▸ **Try it**: Your task is to restate word for word the lines of the listing below that start at the one containing "[radio] (85, 512)" and run to the end; please add nothing.

▸ **Data for analysis**:
╭──

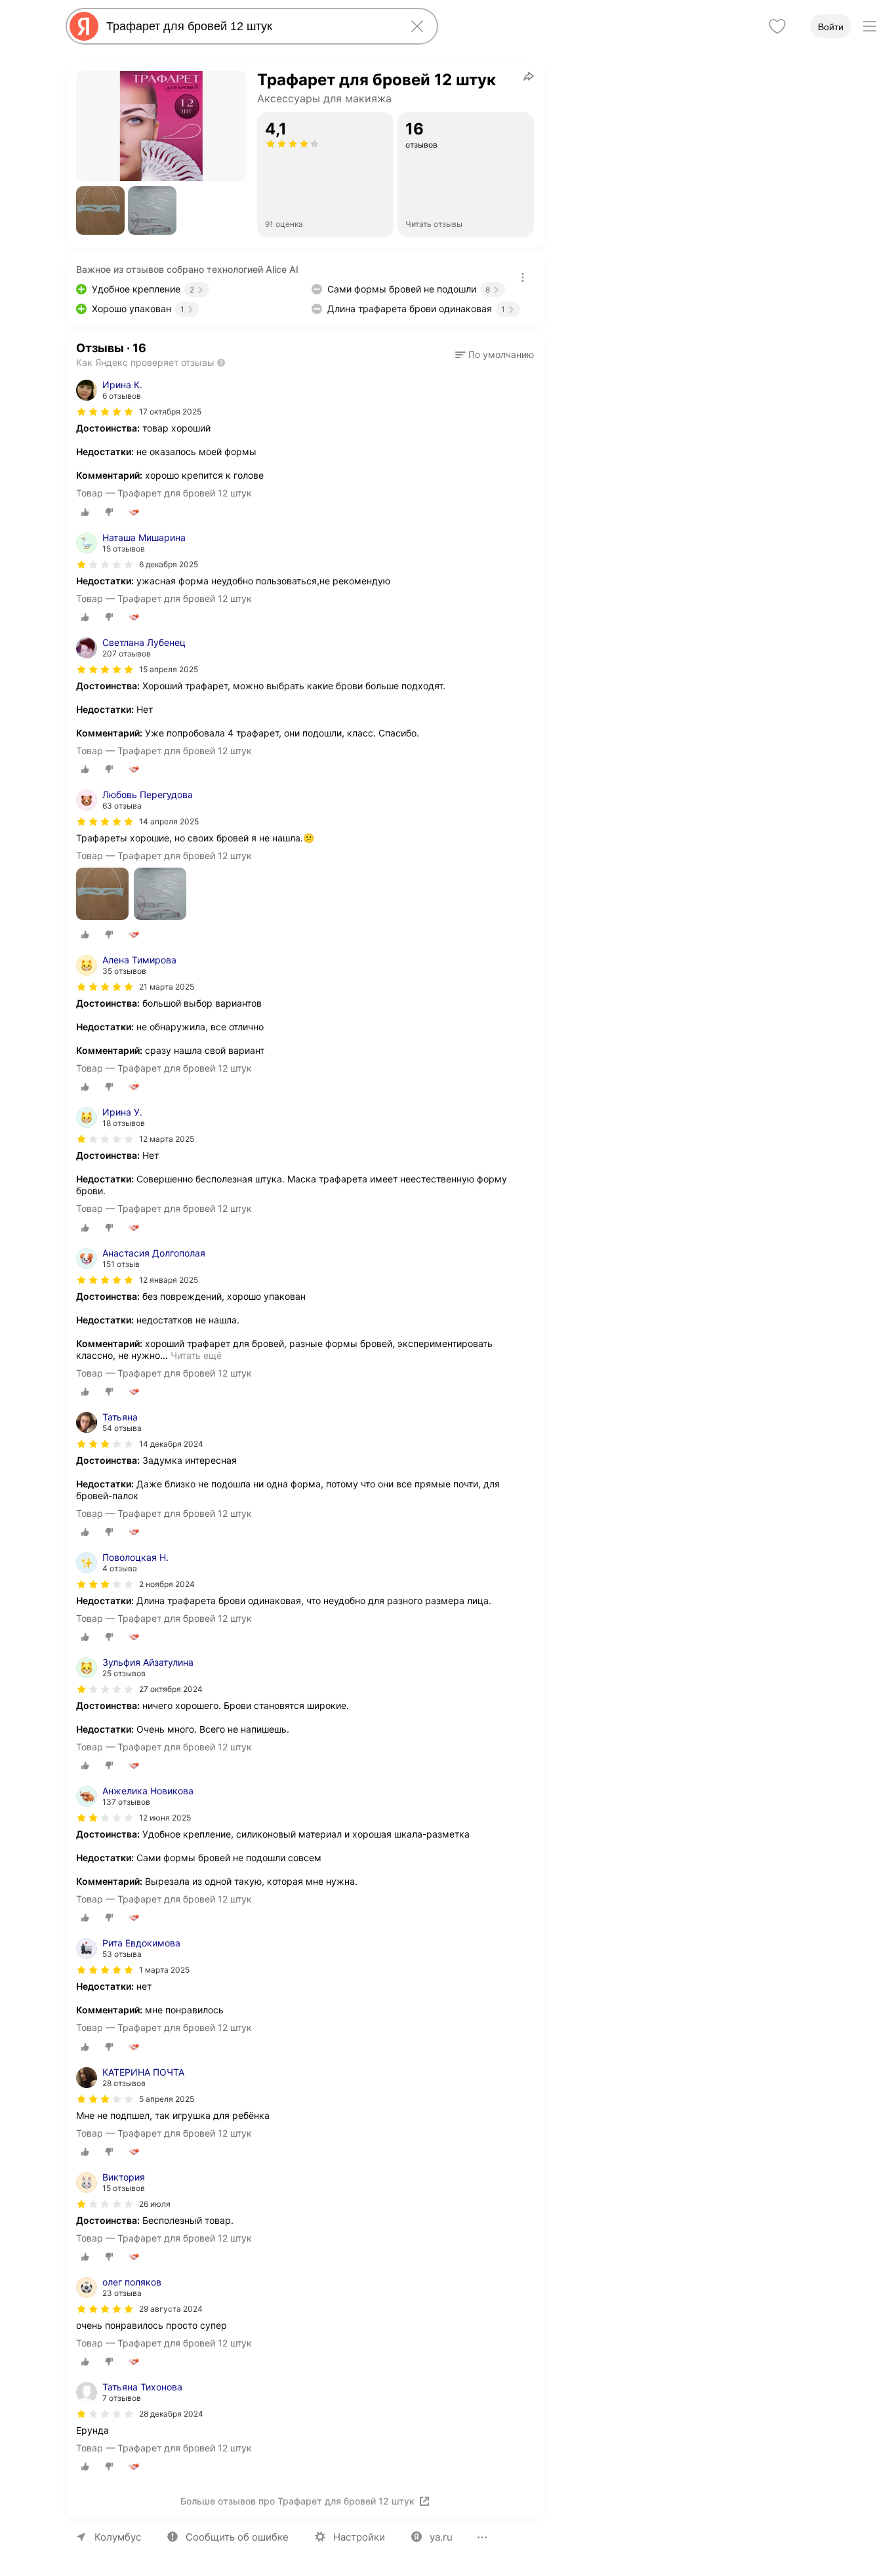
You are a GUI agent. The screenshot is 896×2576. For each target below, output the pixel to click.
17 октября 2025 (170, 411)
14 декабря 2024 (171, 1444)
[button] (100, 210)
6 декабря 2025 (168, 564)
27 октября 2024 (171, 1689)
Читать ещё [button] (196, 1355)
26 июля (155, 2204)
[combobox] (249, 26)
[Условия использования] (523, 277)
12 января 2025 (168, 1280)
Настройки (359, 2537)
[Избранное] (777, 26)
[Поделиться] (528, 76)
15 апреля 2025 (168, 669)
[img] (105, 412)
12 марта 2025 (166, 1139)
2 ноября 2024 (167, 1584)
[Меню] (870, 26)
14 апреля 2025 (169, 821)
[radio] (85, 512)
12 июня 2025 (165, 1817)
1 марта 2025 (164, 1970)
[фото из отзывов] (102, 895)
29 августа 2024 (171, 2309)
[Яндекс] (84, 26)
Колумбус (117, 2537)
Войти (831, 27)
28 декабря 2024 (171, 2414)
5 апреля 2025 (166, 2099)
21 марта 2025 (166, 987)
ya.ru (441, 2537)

╰──

▸ **Solution**:
[radio] (85, 512)
12 июня 2025 (165, 1817)
1 марта 2025 (164, 1970)
[фото из отзывов] (102, 895)
29 августа 2024 (171, 2309)
[Яндекс] (84, 26)
Колумбус (117, 2537)
Войти (831, 27)
28 декабря 2024 (171, 2414)
5 апреля 2025 (166, 2099)
21 марта 2025 (166, 987)
ya.ru (441, 2537)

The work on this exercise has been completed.